Screening With Mammography
The latest assessment from the National Cancer Institute on screening mammography can be found at: http://www.cancer.gov/cancertopics/pdq/screening/breast/healthprofessional/page1#Section_13
Screening information usually begins with ‘benefits’, as does the information on the above site, but I am setting out the harms first since (to me) these far outweigh the benefits.
Harms Based on solid evidence, screening mammography may lead to the following harms:
- Overdiagnosis and Resulting Treatment of Insignificant Cancers: Diagnosis of cancers that would otherwise never have caused symptoms or death in a woman’s lifetime can expose a woman to the immediate risks of therapy (surgical deformity or toxicities from radiation therapy, hormone therapy or chemotherapy), late sequelae (lymphedema), and late effects of therapeutic radiation (new cancers, scarring, or cardiac toxicity). (My comment – risks of effects of treatment are lifelong and effects may be lifelong, debilitating, disabling and negatively impact on quality of life – see Lymphoedema Support Network).
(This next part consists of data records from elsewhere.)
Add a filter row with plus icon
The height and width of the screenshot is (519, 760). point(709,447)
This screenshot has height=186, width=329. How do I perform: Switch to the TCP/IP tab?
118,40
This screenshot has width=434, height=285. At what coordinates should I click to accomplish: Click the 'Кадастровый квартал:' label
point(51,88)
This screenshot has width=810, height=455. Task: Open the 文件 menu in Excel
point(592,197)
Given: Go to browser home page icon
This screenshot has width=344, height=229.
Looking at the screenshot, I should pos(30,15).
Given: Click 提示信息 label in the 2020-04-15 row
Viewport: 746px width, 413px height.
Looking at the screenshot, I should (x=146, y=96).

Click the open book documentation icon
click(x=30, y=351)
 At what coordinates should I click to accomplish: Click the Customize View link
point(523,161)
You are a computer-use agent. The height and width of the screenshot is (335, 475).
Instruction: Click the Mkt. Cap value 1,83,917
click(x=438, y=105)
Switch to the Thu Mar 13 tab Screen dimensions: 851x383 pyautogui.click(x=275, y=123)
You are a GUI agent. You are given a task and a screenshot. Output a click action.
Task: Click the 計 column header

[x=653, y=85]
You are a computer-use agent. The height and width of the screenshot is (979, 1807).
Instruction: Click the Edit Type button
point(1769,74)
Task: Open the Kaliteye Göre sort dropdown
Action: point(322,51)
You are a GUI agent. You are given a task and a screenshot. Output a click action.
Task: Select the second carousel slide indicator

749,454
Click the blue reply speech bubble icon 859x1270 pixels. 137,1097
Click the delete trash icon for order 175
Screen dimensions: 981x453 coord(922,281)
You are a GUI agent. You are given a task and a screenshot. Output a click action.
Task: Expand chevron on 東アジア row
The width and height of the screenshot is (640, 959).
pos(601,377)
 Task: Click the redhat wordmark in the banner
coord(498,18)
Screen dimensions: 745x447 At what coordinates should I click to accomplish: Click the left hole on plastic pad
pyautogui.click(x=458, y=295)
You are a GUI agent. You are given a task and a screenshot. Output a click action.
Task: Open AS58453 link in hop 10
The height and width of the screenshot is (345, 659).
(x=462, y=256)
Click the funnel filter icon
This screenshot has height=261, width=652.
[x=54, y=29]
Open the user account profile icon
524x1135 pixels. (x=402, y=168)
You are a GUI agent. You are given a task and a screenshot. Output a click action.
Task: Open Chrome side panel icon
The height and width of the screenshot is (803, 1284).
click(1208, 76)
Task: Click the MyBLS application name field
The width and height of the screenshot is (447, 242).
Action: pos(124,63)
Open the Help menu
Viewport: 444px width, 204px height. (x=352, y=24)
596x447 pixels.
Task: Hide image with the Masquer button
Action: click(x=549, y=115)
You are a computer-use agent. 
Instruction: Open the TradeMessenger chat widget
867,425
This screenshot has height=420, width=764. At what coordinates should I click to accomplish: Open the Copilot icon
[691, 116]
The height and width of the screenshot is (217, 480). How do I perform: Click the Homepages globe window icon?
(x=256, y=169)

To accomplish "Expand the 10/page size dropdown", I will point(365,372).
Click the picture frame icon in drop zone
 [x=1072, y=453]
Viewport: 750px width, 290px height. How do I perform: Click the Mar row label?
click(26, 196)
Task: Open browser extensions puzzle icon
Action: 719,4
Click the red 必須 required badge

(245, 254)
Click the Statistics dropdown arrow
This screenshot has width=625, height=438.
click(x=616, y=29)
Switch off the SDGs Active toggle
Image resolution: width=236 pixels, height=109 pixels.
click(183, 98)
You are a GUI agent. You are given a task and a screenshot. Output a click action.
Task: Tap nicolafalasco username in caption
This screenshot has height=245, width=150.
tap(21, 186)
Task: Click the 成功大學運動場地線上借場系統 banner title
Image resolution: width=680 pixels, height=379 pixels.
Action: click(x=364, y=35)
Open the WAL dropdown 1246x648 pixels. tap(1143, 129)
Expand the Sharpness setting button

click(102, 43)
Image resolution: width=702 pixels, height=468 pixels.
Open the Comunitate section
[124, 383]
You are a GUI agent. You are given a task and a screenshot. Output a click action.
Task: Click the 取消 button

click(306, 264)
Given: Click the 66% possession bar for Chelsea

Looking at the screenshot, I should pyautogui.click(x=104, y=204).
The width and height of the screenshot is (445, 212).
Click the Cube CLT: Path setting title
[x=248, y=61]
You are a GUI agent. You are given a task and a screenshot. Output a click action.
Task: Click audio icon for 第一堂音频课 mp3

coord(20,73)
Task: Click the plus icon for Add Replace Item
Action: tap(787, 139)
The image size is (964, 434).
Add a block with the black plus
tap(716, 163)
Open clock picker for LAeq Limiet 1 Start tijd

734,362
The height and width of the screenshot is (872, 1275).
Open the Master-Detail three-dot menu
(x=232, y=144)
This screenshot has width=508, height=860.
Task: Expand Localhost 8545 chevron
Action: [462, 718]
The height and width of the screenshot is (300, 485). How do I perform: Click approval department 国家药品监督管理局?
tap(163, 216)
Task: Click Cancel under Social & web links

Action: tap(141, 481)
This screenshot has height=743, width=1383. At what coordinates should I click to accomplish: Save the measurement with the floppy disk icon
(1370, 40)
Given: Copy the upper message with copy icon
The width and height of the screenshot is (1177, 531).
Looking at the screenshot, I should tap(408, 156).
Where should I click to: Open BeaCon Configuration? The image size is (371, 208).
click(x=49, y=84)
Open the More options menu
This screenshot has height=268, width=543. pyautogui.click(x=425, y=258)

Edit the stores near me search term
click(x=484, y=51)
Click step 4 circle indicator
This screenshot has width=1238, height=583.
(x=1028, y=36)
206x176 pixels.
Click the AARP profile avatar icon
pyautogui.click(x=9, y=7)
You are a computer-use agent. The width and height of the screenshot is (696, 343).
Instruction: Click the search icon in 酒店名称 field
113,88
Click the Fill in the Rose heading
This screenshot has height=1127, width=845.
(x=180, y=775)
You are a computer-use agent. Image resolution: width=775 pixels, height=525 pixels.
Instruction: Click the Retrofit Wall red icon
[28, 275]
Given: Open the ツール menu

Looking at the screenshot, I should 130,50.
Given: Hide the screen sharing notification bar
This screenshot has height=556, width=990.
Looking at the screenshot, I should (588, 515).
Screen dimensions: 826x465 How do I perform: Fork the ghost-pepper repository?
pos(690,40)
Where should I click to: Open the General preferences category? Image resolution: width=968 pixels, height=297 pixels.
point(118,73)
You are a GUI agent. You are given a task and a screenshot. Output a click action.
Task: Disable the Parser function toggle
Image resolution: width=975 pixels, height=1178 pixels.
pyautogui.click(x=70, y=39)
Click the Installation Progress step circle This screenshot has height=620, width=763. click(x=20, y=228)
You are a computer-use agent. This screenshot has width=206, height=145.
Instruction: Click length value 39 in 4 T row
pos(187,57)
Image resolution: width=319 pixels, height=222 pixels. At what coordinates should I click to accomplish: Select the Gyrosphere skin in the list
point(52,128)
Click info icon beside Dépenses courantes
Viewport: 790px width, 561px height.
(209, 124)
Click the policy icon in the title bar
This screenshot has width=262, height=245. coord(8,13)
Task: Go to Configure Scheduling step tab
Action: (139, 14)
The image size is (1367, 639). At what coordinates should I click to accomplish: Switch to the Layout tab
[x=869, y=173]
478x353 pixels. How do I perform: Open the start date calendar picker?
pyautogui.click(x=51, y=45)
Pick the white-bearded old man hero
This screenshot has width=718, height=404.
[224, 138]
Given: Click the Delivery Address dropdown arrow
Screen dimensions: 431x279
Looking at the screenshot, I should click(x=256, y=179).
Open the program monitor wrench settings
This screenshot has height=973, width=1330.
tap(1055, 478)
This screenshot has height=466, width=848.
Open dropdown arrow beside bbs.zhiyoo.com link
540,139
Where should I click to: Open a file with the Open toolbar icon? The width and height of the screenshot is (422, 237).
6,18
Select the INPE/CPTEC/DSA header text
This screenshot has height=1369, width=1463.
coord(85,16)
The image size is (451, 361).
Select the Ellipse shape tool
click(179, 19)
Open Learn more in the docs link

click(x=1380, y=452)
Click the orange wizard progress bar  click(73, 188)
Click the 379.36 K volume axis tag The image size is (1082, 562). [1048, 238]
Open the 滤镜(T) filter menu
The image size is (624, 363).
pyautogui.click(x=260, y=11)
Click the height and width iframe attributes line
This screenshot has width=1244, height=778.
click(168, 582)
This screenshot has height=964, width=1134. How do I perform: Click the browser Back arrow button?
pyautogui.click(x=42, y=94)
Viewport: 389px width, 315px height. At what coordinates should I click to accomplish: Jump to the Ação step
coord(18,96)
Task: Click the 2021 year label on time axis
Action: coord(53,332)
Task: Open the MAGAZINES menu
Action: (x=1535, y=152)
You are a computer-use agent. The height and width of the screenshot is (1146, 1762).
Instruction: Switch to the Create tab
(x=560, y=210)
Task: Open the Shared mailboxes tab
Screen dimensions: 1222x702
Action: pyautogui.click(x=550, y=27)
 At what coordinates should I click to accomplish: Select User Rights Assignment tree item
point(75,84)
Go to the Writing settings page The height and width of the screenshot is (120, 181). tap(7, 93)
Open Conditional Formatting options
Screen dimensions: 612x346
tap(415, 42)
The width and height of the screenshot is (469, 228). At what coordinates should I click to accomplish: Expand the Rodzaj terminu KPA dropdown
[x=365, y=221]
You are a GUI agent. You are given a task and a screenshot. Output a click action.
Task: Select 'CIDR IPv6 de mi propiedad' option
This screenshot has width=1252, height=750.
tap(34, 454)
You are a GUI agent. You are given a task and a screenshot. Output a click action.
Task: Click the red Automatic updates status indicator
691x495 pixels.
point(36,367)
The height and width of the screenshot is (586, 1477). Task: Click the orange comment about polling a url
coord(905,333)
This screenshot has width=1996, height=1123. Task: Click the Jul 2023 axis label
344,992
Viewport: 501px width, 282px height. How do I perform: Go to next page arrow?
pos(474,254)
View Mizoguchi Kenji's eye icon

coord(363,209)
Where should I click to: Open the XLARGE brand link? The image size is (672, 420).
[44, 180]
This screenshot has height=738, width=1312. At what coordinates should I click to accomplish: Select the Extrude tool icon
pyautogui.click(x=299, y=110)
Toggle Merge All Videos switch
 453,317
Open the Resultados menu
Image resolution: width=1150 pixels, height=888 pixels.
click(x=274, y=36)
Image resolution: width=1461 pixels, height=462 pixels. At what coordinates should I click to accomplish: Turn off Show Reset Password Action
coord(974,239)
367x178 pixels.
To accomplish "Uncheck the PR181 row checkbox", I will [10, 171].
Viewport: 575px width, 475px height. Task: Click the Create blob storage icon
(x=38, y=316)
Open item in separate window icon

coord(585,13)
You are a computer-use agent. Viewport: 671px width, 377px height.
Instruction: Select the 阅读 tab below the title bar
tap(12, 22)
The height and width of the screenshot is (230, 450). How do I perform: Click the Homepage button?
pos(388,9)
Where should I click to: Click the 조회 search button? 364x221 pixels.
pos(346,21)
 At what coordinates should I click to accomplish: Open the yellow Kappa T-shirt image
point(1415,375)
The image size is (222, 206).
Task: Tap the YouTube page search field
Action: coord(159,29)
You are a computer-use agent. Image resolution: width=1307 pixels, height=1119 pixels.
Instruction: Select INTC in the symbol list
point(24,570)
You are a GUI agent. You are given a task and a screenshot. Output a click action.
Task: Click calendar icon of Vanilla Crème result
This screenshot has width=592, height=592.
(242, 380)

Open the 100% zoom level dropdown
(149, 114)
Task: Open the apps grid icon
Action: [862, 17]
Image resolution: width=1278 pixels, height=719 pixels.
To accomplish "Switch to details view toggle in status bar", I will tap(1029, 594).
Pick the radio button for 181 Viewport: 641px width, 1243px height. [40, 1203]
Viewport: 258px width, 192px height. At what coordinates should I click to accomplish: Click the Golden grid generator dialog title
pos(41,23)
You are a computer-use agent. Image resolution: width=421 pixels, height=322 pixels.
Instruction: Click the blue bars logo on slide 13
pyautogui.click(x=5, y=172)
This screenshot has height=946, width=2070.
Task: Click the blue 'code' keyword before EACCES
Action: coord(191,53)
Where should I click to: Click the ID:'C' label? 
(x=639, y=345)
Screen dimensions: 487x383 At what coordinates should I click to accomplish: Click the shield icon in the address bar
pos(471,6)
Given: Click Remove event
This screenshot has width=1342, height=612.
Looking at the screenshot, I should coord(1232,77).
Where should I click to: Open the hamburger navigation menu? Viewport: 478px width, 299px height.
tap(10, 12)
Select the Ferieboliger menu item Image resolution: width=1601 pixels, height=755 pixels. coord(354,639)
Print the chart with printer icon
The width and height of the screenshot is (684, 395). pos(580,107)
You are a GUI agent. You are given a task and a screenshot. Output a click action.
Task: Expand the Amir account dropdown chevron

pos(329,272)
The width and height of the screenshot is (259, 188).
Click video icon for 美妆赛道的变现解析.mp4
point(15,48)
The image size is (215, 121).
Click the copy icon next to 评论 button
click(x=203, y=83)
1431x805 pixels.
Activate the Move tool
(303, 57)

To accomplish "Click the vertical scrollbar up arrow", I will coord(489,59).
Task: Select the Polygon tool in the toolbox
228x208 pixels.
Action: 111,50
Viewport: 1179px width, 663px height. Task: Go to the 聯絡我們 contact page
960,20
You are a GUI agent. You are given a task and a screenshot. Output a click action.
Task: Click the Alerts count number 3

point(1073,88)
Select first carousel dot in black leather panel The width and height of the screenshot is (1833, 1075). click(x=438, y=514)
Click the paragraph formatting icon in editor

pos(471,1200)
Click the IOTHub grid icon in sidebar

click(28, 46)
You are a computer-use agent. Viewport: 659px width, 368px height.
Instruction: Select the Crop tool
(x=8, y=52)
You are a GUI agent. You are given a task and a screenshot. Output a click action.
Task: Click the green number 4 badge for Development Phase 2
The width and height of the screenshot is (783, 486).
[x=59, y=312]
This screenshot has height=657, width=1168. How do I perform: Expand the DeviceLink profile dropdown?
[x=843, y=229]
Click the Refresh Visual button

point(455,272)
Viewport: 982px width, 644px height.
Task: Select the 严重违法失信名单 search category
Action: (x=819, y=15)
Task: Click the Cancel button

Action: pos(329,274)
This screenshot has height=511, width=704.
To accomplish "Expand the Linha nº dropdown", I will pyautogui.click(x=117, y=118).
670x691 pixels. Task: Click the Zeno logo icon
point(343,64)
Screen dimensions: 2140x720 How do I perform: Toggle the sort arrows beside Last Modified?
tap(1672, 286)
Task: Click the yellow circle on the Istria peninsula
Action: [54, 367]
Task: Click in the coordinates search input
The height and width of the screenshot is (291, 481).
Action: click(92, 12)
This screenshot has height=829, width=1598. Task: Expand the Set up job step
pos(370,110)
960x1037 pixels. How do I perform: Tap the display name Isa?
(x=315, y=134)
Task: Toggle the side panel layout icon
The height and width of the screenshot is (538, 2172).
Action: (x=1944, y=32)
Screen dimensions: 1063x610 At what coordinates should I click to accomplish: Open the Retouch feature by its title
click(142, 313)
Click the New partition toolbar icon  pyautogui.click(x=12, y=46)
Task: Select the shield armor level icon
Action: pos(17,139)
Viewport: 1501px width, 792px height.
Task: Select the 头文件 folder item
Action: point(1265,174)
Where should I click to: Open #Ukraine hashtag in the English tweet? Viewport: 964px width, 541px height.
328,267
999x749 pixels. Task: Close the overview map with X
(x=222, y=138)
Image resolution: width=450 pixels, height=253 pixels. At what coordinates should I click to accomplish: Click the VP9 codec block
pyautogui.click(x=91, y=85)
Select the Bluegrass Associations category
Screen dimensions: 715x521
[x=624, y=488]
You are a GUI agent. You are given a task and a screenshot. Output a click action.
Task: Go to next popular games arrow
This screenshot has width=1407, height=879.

Magnitude of Effect: Varies with patient age, tumor type, and grade, and is greater with the first screen than subsequent screening examinations.[3,4] Of all breast cancers detected by screening mammograms, up to 54% are estimated to be results of overdiagnosis.
- False-Positives with Additional Testing and Anxiety.
Magnitude of Effect: On average, 10% of women will be recalled from each screening examination for further testing, and only 5 of the 100 women recalled will have cancer. Approximately 50% of women screened annually for 10 years in the United States will experience a false-positive, of whom 7% to 17% will have biopsies.[7,8] Additional testing is less likely when prior mammograms are available for comparison.
- False-Negatives with False Sense of Security and Potential Delay in Cancer Diagnosis.
Magnitude of Effect: 6% to 46% of women with invasive cancer will have negative mammograms, especially if they are young, have dense breasts,[9,10] or have mucinous, lobular, or rapidly growing cancers.
- Radiation-Induced Breast Cancer: Radiation-induced mutations can cause breast cancer, especially if exposure occurs before age 30 years and to high levels such as from mantle radiation therapy for Hodgkin disease. One Sv is equivalent to 200 mammograms. Latency is at least 8 years, and the increased risk is lifelong.[12,13]
Magnitude of Effect: Between 9.9 and 32 breast cancer cases per 10,000 women exposed to a cumulative dose of 1 Sv, the risk being higher in younger women. Cumulative average environmental radiation can be estimated to be about 1 Sv in 30 years. This 1 Sv is acquired in 30 years cumulative average environmental radiation or in about 200 mammograms. By contrast, one computed tomography scan is associated with exposure to 4 Sv of radiation.[12,13]
Benefits (My comment – It is important to note THE ABSOLUTE MORTALITY BENEFIT.)
Based on solid evidence, screening mammography may lead to the following benefit:
- Decrease in breast cancer mortality
Magnitude of Effect: In the randomized controlled trials (RCTs), for women aged 40 to 74 years, screening with mammography has been associated with a 15% to 20% relative reduction in mortality due to breast cancer. Absolute mortality benefit for women screened annually for 10 years is approximately 1% overall, ranging from 4 per 10,000 for women who start screening at age 40 years to 50 per 10,000 women who start at age 50 years.
More detailed information with study design, validity, reference links etc at: http://www.cancer.gov/cancertopics/pdq/screening/breast/healthprofessional/page1#Section_13
In the UK, the NHS screening programme continues – with its age extension programme surreptitiously recruiting women to a randomised controlled trial – despite the harms.
Still think mammography screening will save your life?